- What the task requires
Somewhere below, one line contains "Given: Collapse the External Remarks section" and a later line contains "Image resolution: width=1233". Output those two lines and everything between them exactly, and nothing else.

- Material for this task

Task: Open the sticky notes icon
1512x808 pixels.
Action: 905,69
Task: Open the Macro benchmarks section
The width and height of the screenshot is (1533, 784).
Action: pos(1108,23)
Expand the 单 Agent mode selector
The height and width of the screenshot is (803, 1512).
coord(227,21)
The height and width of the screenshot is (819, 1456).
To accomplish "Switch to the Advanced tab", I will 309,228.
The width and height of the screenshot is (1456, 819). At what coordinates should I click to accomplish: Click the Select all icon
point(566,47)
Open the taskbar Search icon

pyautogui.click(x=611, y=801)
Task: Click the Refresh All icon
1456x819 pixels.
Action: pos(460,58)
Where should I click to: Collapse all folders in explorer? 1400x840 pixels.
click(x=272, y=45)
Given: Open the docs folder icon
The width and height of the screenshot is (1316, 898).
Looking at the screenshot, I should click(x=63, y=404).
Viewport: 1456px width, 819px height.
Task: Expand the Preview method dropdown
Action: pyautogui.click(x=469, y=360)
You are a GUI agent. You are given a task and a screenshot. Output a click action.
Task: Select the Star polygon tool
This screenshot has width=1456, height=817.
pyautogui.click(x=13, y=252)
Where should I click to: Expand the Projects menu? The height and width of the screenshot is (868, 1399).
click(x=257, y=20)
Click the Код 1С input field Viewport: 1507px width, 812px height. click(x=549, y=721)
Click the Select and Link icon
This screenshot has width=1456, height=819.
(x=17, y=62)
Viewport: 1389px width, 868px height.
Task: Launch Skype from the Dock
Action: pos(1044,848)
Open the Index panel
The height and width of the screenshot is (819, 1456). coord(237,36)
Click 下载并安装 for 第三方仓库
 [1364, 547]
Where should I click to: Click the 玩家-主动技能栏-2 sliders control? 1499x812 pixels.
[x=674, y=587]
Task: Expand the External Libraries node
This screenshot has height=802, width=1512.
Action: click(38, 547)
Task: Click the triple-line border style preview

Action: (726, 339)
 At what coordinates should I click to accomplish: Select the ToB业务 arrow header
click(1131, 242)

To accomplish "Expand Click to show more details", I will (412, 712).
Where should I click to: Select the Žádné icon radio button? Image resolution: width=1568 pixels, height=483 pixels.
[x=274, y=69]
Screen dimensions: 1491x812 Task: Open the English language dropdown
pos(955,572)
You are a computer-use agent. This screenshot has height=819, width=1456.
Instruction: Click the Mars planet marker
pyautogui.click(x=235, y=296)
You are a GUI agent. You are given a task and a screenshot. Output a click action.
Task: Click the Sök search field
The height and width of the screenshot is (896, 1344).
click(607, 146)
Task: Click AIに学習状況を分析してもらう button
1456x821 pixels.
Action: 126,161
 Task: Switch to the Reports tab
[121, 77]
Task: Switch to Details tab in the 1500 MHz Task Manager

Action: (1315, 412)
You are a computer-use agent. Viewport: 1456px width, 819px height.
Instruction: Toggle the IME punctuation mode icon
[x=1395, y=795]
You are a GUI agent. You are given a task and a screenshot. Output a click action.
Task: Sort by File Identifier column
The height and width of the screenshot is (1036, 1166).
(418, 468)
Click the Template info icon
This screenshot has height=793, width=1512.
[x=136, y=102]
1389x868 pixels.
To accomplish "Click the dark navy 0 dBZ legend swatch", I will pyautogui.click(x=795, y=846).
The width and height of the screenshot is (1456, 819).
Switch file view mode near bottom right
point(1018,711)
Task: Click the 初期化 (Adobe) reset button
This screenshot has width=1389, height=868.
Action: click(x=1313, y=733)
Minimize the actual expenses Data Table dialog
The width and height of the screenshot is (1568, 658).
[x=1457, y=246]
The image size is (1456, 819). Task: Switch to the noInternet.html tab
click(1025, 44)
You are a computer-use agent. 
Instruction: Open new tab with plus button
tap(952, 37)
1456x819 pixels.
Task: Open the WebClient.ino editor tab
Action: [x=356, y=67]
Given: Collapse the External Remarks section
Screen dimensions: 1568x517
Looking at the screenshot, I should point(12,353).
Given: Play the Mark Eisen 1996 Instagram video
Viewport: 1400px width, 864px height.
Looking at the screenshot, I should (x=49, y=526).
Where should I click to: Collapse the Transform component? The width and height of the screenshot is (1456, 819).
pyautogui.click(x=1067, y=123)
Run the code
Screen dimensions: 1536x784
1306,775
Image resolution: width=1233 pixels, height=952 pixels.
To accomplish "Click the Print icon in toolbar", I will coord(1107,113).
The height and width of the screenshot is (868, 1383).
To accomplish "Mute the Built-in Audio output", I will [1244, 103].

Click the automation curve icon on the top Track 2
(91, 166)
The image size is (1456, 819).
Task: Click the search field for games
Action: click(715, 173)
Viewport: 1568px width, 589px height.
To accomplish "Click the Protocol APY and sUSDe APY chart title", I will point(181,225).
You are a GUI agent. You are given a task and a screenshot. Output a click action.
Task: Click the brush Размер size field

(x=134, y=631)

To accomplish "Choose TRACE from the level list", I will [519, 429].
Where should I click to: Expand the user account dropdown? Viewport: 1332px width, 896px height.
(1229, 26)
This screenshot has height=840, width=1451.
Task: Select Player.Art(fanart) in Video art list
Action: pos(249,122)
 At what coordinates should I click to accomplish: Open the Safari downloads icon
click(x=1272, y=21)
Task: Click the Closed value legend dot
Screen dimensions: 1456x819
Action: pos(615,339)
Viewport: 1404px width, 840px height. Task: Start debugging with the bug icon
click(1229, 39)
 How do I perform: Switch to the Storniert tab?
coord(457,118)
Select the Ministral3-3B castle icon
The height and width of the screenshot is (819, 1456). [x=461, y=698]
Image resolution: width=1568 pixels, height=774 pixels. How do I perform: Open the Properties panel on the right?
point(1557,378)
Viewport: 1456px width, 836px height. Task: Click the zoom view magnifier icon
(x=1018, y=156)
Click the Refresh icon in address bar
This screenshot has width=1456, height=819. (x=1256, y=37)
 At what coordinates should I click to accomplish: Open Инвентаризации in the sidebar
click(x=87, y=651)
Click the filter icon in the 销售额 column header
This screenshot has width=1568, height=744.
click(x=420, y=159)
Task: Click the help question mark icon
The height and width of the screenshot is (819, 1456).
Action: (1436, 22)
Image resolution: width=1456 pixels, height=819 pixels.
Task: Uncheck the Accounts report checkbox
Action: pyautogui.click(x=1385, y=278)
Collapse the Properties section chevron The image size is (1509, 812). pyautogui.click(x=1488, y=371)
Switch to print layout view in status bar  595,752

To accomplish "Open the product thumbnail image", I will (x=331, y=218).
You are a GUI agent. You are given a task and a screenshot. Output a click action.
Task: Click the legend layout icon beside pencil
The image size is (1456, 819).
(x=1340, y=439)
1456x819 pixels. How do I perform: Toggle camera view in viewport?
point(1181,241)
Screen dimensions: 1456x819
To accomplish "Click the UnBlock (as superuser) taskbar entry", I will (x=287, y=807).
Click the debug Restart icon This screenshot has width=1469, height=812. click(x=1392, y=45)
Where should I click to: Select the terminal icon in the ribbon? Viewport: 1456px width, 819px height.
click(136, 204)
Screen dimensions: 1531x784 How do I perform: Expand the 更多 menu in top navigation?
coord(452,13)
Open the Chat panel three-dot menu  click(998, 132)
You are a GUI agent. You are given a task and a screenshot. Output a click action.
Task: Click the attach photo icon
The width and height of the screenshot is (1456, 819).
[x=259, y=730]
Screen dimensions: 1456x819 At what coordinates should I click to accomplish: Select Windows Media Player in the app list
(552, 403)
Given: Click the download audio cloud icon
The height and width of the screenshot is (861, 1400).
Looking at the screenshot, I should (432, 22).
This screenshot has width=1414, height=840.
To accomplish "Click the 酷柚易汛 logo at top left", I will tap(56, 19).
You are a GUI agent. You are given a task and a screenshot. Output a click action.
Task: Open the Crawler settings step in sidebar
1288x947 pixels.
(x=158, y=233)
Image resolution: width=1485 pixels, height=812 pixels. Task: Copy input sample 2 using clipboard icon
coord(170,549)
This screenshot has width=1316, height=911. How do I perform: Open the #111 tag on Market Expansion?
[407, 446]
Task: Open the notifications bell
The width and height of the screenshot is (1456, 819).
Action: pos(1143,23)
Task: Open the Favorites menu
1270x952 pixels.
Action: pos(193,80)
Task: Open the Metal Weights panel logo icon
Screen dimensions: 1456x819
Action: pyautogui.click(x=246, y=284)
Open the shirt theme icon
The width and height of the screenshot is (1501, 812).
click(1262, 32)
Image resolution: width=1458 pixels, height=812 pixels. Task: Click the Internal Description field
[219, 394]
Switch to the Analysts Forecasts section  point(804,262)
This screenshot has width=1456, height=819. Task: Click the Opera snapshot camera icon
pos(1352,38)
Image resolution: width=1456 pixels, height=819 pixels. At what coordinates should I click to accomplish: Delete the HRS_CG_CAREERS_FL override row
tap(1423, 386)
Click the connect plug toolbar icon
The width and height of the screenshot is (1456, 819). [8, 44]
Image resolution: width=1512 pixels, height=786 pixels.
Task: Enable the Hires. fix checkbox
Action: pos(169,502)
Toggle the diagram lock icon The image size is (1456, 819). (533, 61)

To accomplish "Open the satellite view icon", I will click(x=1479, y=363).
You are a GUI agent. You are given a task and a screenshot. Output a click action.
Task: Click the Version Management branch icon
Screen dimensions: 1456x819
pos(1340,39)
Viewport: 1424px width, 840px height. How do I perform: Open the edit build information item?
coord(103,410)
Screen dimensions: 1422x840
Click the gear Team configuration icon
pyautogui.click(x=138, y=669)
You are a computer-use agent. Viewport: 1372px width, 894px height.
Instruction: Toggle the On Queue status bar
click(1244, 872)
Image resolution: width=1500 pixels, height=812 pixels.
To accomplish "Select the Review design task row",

- Exercise solution
Given: Collapse the External Remarks section
Screen dimensions: 1568x517
Looking at the screenshot, I should point(12,353).
Given: Play the Mark Eisen 1996 Instagram video
Viewport: 1400px width, 864px height.
Looking at the screenshot, I should (x=49, y=526).
Where should I click to: Collapse the Transform component? The width and height of the screenshot is (1456, 819).
pyautogui.click(x=1067, y=123)
Run the code
Screen dimensions: 1536x784
1306,775
Image resolution: width=1233 pixels, height=952 pixels.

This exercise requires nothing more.